Siamo davvero sicuri fossero atteggiamenti poco consoni? Per Travaglio ovviamente no: “Io ho un concetto completamente diverso di servizio pubblico. Io non penso che il servizio pubblico debba lisciare il pelo ai politici. Penso debba essere pluralista all’interno di tutta la programmazione, non ho mai chiesto la chiusura di Porta a porta, anche se non è il mio ideale di servizio pubblico. Io sono per aggiungere, non per togliere. Rimpiango il tempo in cui c’era la lottizzazione. È impressionante vedere il deserto di oggi, tranne qualche eccezione. Perché: nascono solo coglioni e solo servi? No, è evidente che quelli che nascono di talento o li frenano all’ingresso oppure gli tarpano le ali se sono già entrati. Altrimenti non è pensabile che tutti i talenti siano al Nove al Sette, e la Rai non possa più permettersi delle trasmissioni con ascolti pazzeschi. Un tempo uno guardava Santoro, Vespa, Minoli, Biagi, Funari, Lerner. C’era di tutto un po’. Gli unici che rimanevano fuori, perché era lottizzazione e non pluralismo, erano gli anarchici oppure quelli che non erano legati a nessuna forza politica”.

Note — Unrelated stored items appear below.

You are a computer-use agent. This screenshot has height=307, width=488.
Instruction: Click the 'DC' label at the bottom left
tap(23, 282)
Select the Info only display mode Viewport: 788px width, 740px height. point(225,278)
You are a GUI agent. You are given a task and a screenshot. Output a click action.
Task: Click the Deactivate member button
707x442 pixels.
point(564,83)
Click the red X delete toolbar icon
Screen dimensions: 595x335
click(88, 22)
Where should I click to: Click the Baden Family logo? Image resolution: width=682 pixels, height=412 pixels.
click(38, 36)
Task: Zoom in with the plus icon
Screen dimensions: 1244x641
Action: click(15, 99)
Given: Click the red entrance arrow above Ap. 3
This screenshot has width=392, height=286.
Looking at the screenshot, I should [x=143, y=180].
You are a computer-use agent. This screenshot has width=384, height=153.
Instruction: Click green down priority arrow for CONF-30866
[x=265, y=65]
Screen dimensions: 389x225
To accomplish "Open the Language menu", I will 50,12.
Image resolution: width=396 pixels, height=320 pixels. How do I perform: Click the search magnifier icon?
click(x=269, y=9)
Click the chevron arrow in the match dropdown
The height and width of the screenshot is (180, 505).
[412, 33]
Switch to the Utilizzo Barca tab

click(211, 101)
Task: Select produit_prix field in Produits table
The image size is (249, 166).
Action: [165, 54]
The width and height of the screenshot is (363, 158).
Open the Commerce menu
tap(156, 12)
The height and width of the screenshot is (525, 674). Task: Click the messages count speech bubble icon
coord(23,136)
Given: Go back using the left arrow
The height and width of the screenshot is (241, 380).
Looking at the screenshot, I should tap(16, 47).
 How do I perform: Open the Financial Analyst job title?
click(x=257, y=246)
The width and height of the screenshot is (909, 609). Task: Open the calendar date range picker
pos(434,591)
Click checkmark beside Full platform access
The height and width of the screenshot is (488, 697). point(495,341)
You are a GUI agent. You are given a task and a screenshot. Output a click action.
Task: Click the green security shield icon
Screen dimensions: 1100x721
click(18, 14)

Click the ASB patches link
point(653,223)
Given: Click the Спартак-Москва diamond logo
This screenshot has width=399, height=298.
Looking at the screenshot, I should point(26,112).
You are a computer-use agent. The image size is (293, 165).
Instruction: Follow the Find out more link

SI chiude poi con una piccola nota di colore a partire dal libro di Vespa, Hitler e Mussolini (Rai libri, 2024). Davvero Hitler era omosessuale? Per Vespa sì: “Lui aveva la guardia del corpo fatta da omosessuali. Hitler aveva anche grossi problemi sessuali. Era una persona gentilissima, raffinatissima, cosa che Mussolini non era. Hitler era squisito. Poi alle donne faceva fare cose terribili, per perversioni al massimo grado”. Meglio, comunque, che di fascismo e nazismo si parli solo nei libri per Vespa, che ricorda M – Il figlio del secolo di Antonio Scurati, convinto che sia stato per Giorgia Meloni più che un assist: “Ricordo una M enorme in pria pagina su La Repubblica e ho ripensato alle decine di migliaia di M che accolsero Mussolini al suo viaggio a Berlino. Non c’era una svastica, non c’era un fascio littorio, solo al M. Io dissi: questa è pagina pubblicitaria che dovrebbero fatturare a Fratelli d’Italia. Non si fa così la campagna elettorale”.